→ **TASK OBJECTIVE**
Could you extract all of the lines below, copying each one word for word?

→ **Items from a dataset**
-- start --

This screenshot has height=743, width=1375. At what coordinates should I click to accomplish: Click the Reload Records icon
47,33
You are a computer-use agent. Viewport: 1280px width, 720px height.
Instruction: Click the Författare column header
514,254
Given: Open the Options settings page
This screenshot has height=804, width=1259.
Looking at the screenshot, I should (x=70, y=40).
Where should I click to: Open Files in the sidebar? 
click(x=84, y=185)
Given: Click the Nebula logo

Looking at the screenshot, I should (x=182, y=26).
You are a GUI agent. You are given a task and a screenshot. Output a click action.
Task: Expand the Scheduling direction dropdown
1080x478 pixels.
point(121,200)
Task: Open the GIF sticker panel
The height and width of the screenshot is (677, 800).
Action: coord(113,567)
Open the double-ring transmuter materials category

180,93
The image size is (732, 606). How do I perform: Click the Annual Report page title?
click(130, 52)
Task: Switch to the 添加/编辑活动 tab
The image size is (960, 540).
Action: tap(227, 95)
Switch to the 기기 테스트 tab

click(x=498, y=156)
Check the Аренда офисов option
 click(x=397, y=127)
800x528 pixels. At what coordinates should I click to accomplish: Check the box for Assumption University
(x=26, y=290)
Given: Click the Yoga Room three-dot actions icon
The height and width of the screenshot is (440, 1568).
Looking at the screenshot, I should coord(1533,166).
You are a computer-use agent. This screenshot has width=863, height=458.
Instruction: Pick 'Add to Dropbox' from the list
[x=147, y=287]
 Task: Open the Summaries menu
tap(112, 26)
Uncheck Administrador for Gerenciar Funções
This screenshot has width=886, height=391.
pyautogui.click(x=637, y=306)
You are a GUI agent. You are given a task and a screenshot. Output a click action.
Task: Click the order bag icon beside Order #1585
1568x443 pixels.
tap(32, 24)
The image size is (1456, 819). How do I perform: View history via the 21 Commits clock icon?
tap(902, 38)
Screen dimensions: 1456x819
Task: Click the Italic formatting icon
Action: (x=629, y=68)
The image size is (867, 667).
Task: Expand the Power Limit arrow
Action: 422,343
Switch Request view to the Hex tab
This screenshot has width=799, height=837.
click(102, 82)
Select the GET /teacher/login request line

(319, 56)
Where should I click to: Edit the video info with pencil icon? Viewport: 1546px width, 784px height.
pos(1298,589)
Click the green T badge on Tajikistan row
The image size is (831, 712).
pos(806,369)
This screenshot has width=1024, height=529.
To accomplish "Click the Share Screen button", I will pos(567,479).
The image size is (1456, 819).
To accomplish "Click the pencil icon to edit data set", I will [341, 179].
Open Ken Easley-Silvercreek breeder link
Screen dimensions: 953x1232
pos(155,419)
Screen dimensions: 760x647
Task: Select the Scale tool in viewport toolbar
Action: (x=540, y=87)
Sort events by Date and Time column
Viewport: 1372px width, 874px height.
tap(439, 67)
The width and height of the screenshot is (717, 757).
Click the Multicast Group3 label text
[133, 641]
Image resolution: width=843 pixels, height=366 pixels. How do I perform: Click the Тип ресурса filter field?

-- end --

→ **EXPECTED ANSWER**
This screenshot has height=743, width=1375. At what coordinates should I click to accomplish: Click the Reload Records icon
47,33
You are a computer-use agent. Viewport: 1280px width, 720px height.
Instruction: Click the Författare column header
514,254
Given: Open the Options settings page
This screenshot has height=804, width=1259.
Looking at the screenshot, I should (x=70, y=40).
Where should I click to: Open Files in the sidebar? 
click(x=84, y=185)
Given: Click the Nebula logo

Looking at the screenshot, I should (x=182, y=26).
You are a GUI agent. You are given a task and a screenshot. Output a click action.
Task: Expand the Scheduling direction dropdown
1080x478 pixels.
point(121,200)
Task: Open the GIF sticker panel
The height and width of the screenshot is (677, 800).
Action: coord(113,567)
Open the double-ring transmuter materials category

180,93
The image size is (732, 606). How do I perform: Click the Annual Report page title?
click(130, 52)
Task: Switch to the 添加/编辑活动 tab
The image size is (960, 540).
Action: tap(227, 95)
Switch to the 기기 테스트 tab

click(x=498, y=156)
Check the Аренда офисов option
 click(x=397, y=127)
800x528 pixels. At what coordinates should I click to accomplish: Check the box for Assumption University
(x=26, y=290)
Given: Click the Yoga Room three-dot actions icon
The height and width of the screenshot is (440, 1568).
Looking at the screenshot, I should coord(1533,166).
You are a computer-use agent. This screenshot has width=863, height=458.
Instruction: Pick 'Add to Dropbox' from the list
[x=147, y=287]
 Task: Open the Summaries menu
tap(112, 26)
Uncheck Administrador for Gerenciar Funções
This screenshot has width=886, height=391.
pyautogui.click(x=637, y=306)
You are a GUI agent. You are given a task and a screenshot. Output a click action.
Task: Click the order bag icon beside Order #1585
1568x443 pixels.
tap(32, 24)
The image size is (1456, 819). How do I perform: View history via the 21 Commits clock icon?
tap(902, 38)
Screen dimensions: 1456x819
Task: Click the Italic formatting icon
Action: (x=629, y=68)
The image size is (867, 667).
Task: Expand the Power Limit arrow
Action: 422,343
Switch Request view to the Hex tab
This screenshot has width=799, height=837.
click(102, 82)
Select the GET /teacher/login request line

(319, 56)
Where should I click to: Edit the video info with pencil icon? Viewport: 1546px width, 784px height.
pos(1298,589)
Click the green T badge on Tajikistan row
The image size is (831, 712).
pos(806,369)
This screenshot has width=1024, height=529.
To accomplish "Click the Share Screen button", I will pos(567,479).
The image size is (1456, 819).
To accomplish "Click the pencil icon to edit data set", I will [341, 179].
Open Ken Easley-Silvercreek breeder link
Screen dimensions: 953x1232
pos(155,419)
Screen dimensions: 760x647
Task: Select the Scale tool in viewport toolbar
Action: (x=540, y=87)
Sort events by Date and Time column
Viewport: 1372px width, 874px height.
tap(439, 67)
The width and height of the screenshot is (717, 757).
Click the Multicast Group3 label text
[133, 641]
Image resolution: width=843 pixels, height=366 pixels. How do I perform: Click the Тип ресурса filter field?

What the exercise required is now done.